• Required action:
Identify the line that contains "Апрель 2021 (468, 432)" in the material. Output it and every line after it, unchanged, through the end.

• Data shown:
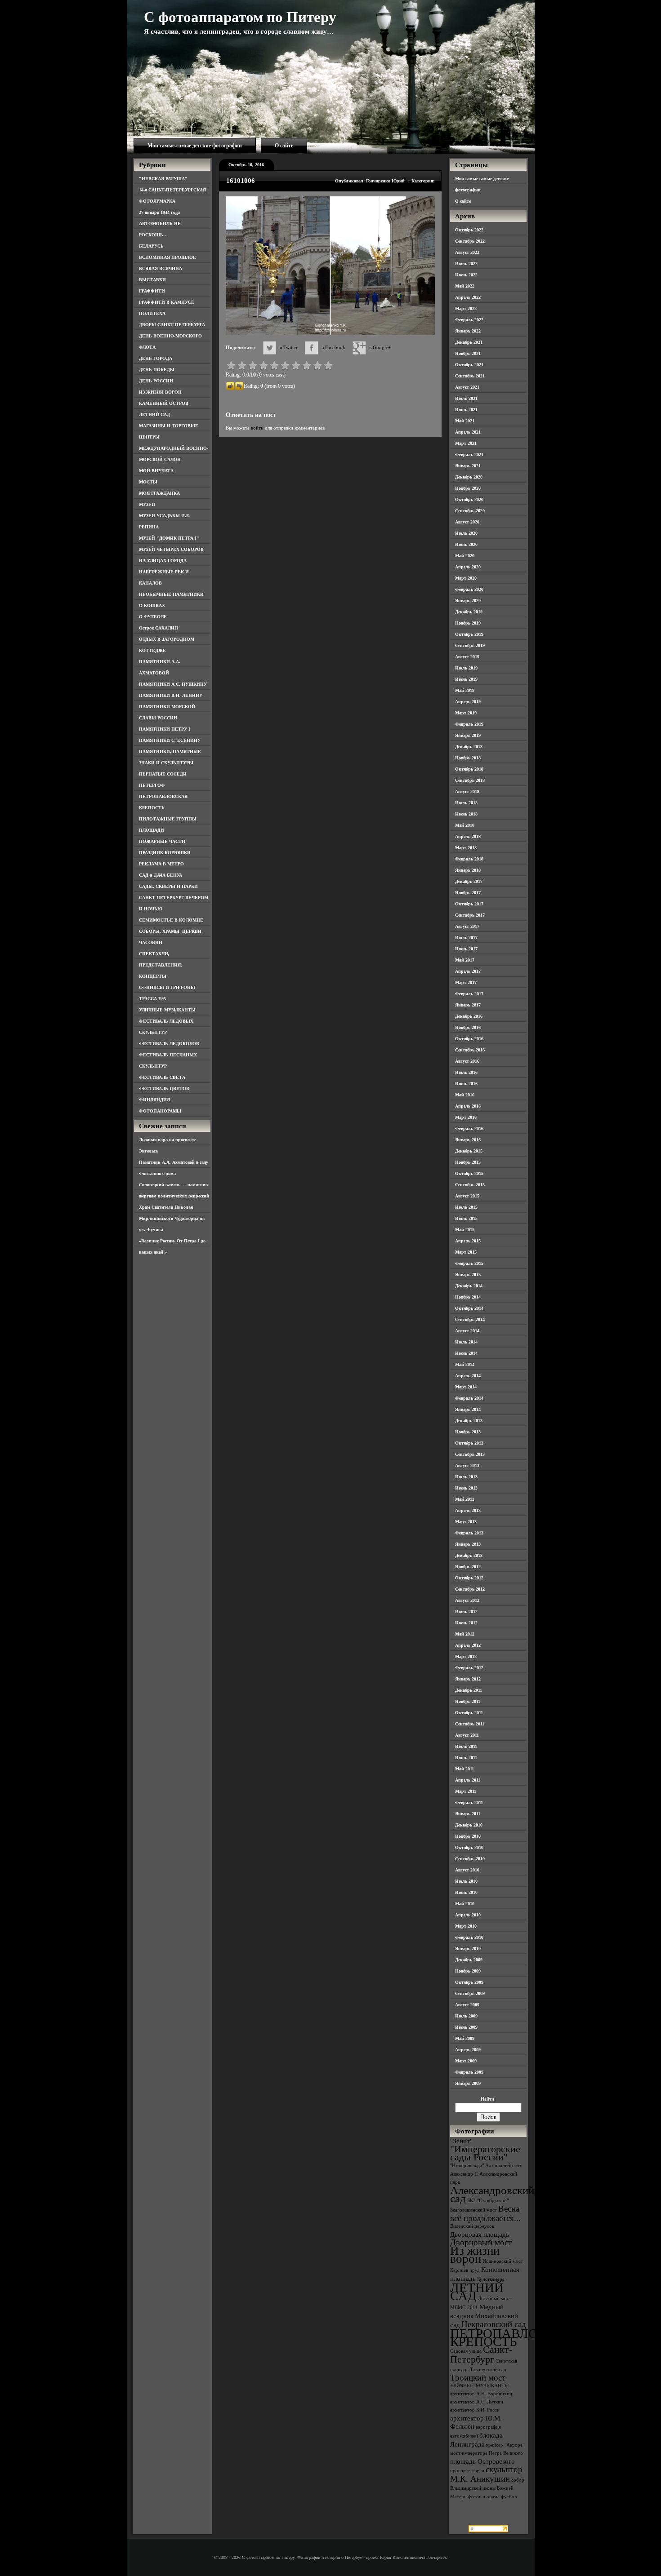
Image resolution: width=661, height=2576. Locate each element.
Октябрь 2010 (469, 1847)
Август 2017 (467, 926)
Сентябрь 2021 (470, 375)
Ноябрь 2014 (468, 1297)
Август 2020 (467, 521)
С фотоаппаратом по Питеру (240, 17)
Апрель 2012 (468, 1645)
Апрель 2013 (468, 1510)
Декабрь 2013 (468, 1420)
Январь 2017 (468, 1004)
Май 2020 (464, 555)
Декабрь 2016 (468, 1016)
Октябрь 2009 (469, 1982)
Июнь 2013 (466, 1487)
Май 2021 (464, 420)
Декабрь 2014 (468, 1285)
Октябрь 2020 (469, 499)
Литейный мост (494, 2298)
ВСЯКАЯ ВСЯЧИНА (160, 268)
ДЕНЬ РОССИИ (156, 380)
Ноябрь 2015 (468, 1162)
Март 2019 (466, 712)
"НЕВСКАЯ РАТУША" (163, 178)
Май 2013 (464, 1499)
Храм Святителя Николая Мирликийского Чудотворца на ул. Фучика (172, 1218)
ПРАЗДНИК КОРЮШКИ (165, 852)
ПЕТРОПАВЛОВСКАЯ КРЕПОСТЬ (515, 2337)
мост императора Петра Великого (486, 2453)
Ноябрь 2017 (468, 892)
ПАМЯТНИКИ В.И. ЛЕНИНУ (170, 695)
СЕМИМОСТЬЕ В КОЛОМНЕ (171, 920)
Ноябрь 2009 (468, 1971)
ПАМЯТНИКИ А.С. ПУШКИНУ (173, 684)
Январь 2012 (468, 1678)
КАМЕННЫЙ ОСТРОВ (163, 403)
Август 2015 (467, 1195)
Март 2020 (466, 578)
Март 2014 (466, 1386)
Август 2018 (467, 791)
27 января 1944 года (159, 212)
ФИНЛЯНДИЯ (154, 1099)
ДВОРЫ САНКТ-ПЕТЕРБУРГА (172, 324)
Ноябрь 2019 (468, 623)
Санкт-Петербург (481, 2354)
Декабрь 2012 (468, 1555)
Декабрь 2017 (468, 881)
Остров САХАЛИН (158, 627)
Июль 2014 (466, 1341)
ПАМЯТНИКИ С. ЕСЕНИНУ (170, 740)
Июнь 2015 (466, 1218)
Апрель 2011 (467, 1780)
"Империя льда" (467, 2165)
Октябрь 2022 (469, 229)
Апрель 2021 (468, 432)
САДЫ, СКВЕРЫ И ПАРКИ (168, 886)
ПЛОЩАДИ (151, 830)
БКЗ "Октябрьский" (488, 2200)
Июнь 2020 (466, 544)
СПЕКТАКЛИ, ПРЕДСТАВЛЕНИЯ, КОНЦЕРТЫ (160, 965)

• Output of the exercise:
Апрель 2021 (468, 432)
САДЫ, СКВЕРЫ И ПАРКИ (168, 886)
ПЛОЩАДИ (151, 830)
БКЗ "Октябрьский" (488, 2200)
Июнь 2020 (466, 544)
СПЕКТАКЛИ, ПРЕДСТАВЛЕНИЯ, КОНЦЕРТЫ (160, 965)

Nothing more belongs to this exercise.